Render only the stretch of the material below, from the line containing "Click the Download Apk cloud icon" through the end. Make it a Markdown table with the columns "No." and "Text", and skip any blank lines.

§ **RECORDS TO PROCESS**:
========

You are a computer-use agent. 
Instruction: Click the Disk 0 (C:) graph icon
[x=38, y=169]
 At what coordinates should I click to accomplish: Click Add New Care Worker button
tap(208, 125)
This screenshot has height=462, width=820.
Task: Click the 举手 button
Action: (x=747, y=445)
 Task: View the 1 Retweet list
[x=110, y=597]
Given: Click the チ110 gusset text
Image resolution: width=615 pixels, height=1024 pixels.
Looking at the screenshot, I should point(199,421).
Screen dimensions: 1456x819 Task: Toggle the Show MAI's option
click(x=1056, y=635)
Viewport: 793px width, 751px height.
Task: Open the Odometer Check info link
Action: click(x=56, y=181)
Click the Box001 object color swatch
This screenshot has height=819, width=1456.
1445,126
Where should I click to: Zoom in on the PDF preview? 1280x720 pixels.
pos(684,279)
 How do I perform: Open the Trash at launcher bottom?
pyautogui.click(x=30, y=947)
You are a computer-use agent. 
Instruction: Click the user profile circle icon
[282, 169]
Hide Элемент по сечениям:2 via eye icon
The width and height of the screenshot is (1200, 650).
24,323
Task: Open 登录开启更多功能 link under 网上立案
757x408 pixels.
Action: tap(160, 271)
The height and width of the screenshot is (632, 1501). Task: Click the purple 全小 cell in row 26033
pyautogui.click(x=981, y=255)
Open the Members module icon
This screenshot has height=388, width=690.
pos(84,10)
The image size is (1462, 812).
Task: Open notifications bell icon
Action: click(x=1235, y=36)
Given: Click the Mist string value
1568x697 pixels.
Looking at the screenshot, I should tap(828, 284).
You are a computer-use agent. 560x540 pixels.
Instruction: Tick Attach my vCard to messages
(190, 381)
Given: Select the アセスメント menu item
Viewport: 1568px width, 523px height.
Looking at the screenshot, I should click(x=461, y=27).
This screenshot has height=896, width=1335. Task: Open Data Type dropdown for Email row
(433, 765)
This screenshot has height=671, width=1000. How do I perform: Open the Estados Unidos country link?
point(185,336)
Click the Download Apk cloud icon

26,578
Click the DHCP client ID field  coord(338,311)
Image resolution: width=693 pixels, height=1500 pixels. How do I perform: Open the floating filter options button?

========

§ **THE COMPLETED TASK**:
| No. | Text |
|---|---|
| 1 | Click the Download Apk cloud icon |
| 2 | 26,578 |
| 3 | Click the DHCP client ID field  coord(338,311) |
| 4 | Image resolution: width=693 pixels, height=1500 pixels. How do I perform: Open the floating filter options button? |